Problem set
A. Answer these questions from the QSEB excerpt:
(i) What field strength counts as significant for the marked opposite-polarity regions?
(ii) What color are the contours that mark those regions?
(iii) What was the largest number of Hε detections?
B. Rewrite part of the QSEB excerpt, swapping "blue" for "red". Begin at the words "Like in Paper" and stop after "near these regions.".
C. Please carry on the QSEB excerpt from the point where it stops.

Excerpt
Like in Paper II, we marked regions in which for the duration of the time series, both polarities of significant strength (|B_LOS|> 50 G) are present (blue contours). This illustrates that the occurrence of opposite polarities in close vicinity is very common, and we find QSEBs in and near these regions.

Figure 10 presents the number of QSEB detections in relation to the seeing quality. As was found in Paper II, the number of QSEB detections is clearly correlated with the seeing quality: During the best seeing times, the highest number of QSEBs are detected. The maximum number of QSEB detections is 182. This occurred during a period of excellent seeing when the r₀ peaked up to 50 cm. The highest number of Hβ QSEB detections is 94 (the sum of Hβ only detections and both Hβ and Hε detections). The highest number of Hε detections is 140.

Extracted data entries
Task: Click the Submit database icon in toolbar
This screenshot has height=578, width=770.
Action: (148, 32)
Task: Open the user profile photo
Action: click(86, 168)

Replies
A.
(i) |B_LOS| > 50 G
(ii) Blue
(iii) 140

B.
Like in Paper II, we marked regions in which for the duration of the time series, both polarities of significant strength (|B_LOS|> 50 G) are present (red contours). This illustrates that the occurrence of opposite polarities in close vicinity is very common, and we find QSEBs in and near these regions.

C.
Fig. 10. Impact of the seeing quality on the number of QSEB detections. The top two panels show the Fried parameter r0 as a function of time (indicated as the scan number in the 24 min time series, which started at 90). The top panel shows r0 values that are a measure of the ground-layer seeing alone. The middle panel shows r0 values that measure the seeing over the whole atmosphere. The Hβ and Hε lines were recorded sequentially, so there are two separate curves for the two spectral lines. The solid curves show the average r0 values during the scan, and the shaded area shows the range of r0 values during the spectral scan. The bottom panel shows the number of QSEB detections per scan differentiated by QSEBs detected in Hβ alone, in Hε alone, or in both Hβ and Hε. The black curve shows the total number of QSEB detections as the sum of these three curves.

5. Discussion

We used high-quality observations to analyze EBs in the Hε line and compared them with cotemporal Hβ and Hα observations. We conclude that the Hε line is well suited for studying the EB phenomenon: It shows a similar morphology and dynamics as in the traditional Balmer lines, with the advantage of a higher spatial resolution due to its shorter wavelength. This means that magnetic reconnection might be probed at a very small spatial scale.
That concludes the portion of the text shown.